The secret ingredient is brandy. If you know as little about brandy as I did before this endeavor, I’ll share the advice I was given: use a VS (very special) cognac (type of brandy), and invest in a decent brand. I went with Courvoisier VS Cognac; it costs about $20 USD at my local grocery store. It worked beautifully; the flavor of this sauce is phenomenal.
Interestingly, Russians don’t thicken their stroganoff and always serve the thin sauce over mashed potatoes. However, since I’m an American raised on Hamburger Helper, I thickened the sauce with cornstarch and served it over egg noodles. It was what I was craving, and it worked perfectly.
TIPS: Get your pan screaming hot before searing the steak; you want those dark brown bits! Don’t skimp on the salt; the dish needs it to balance the sour cream. Oh, and don’t skip the bay leaf or mustard. They make a difference!
(Original recipe: Vikalinka)
2 TBSP butter
1 yellow onion, thinly sliced
8 oz crimini mushrooms, sliced
1 lb beef tenderloin, cut in strips
1/4 cup brandy
1/2 cup beef stock
1 bay leaf
1 tsp whole grain mustard
1 cup sour cream
1 TBSP fresh chives, chopped
a dash of parsley
Salt and pepper to taste
Heat butter in a heavy skillet; cook onions and mushrooms over medium-low heat until soft. Remove and set aside.

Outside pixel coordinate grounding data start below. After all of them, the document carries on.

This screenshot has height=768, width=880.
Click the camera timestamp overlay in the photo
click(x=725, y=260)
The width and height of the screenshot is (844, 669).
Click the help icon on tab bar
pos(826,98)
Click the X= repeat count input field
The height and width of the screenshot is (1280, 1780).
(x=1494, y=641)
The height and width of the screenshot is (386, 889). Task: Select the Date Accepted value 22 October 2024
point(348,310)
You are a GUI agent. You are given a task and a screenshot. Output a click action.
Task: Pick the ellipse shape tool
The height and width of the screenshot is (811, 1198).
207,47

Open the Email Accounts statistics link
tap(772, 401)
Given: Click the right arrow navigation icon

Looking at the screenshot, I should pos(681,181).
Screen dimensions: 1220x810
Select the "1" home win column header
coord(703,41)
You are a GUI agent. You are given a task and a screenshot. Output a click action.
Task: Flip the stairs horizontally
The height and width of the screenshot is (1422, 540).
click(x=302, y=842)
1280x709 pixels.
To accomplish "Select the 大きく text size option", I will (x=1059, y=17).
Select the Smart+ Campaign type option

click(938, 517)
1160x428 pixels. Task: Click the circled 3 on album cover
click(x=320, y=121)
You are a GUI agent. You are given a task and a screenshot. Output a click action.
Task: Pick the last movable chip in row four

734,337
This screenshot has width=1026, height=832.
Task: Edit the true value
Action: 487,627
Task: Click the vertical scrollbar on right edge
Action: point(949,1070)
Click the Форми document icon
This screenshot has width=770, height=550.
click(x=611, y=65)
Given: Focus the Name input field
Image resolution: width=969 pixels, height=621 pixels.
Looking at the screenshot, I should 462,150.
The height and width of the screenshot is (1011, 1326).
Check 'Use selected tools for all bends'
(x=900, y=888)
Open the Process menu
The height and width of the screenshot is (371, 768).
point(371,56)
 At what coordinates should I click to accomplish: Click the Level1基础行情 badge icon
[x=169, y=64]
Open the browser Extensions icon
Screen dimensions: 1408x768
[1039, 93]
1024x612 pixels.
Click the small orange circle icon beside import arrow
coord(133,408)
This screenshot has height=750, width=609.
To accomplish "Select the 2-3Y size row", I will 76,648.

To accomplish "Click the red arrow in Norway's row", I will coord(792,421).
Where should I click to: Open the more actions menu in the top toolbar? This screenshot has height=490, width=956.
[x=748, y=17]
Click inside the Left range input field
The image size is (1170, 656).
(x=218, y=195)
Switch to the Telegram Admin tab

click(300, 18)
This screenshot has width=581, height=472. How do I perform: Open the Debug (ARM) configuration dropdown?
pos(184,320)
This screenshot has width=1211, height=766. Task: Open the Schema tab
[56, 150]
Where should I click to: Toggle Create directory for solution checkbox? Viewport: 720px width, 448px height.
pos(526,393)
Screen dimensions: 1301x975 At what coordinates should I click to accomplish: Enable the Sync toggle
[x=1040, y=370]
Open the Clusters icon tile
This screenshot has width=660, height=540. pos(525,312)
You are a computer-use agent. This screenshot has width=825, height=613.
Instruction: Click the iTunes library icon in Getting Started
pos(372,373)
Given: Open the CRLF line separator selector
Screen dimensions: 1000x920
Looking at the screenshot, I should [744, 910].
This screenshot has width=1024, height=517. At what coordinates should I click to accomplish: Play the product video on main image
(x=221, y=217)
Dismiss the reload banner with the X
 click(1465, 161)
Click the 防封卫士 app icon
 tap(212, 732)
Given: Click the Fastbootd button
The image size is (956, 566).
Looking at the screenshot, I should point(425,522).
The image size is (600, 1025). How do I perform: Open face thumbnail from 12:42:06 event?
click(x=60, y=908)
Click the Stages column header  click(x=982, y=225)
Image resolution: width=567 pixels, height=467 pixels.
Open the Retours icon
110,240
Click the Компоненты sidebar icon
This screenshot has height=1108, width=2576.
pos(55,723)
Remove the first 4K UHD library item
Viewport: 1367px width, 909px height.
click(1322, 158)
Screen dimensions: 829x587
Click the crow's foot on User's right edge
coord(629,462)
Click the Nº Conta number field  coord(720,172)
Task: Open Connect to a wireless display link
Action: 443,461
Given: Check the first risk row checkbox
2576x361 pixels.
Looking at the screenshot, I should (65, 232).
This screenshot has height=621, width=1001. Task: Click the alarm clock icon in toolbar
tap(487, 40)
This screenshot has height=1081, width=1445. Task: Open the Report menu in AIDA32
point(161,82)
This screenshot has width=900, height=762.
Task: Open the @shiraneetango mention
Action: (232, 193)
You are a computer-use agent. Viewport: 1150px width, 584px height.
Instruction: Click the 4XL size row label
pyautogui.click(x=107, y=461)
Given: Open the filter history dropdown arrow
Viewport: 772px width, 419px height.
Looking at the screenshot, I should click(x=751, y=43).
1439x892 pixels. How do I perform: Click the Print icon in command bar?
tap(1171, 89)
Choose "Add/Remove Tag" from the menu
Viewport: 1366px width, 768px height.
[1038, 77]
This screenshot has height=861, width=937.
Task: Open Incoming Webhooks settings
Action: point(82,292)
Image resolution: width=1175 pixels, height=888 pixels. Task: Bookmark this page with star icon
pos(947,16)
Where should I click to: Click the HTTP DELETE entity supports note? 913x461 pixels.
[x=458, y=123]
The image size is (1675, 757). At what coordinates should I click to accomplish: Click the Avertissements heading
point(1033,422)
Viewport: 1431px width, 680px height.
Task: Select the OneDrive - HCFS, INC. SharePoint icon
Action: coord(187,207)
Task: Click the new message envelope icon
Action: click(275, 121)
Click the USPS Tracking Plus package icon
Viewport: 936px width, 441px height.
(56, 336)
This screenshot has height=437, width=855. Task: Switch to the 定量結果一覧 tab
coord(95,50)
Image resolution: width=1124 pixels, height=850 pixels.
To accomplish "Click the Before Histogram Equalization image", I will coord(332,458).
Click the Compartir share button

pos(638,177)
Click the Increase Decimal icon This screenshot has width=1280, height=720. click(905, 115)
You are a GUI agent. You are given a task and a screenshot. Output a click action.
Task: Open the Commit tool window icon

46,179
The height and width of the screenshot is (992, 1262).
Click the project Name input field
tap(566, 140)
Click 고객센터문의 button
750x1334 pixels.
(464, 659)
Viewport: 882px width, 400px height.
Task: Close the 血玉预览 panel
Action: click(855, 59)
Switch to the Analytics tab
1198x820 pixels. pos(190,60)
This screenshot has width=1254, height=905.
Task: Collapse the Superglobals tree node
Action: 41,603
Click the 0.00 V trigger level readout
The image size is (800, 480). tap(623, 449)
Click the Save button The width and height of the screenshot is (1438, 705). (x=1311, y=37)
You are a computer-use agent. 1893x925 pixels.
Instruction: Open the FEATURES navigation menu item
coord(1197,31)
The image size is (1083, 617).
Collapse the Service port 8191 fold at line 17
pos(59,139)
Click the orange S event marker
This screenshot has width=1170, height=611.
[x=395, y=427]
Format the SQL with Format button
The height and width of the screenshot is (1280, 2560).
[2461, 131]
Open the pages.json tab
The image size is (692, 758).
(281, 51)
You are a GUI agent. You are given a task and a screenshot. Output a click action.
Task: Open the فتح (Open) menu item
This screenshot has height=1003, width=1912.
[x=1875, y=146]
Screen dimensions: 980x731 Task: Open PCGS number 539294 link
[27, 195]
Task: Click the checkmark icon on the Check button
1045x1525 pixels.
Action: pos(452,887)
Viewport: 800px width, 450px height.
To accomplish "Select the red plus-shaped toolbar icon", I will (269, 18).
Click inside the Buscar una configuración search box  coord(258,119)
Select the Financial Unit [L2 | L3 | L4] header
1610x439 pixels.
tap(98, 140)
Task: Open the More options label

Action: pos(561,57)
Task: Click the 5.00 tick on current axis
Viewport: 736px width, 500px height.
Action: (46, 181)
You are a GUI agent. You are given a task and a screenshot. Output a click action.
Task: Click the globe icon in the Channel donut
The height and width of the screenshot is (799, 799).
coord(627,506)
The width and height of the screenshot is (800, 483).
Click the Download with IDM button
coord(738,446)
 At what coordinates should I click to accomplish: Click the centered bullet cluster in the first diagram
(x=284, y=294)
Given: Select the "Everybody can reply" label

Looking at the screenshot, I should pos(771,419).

Turn heat up to high; add steak strips to the same skillet and quickly fry over high heat. Make sure the pan is screaming hot; you want to sear the steak.
Add brandy; deglaze the pan, scraping up all the brown bits of flavor on the bottom. Simmer until alcohol burns off.
Add stock, mustard, bay leaf, salt and pepper. Return mushrooms and onions to the pan; cook until everything is heated through and bubbling.
Stir in sour cream, chives, and parsley.
(If you wish to thicken the sauce, add in a slurry of 1 TBSP cornstarch and 1 TBSP water at this point. Fold it into the boiling sauce, stirring as it thickens.)
Remove the bay leaf; serve over egg noodles or mashed potatoes.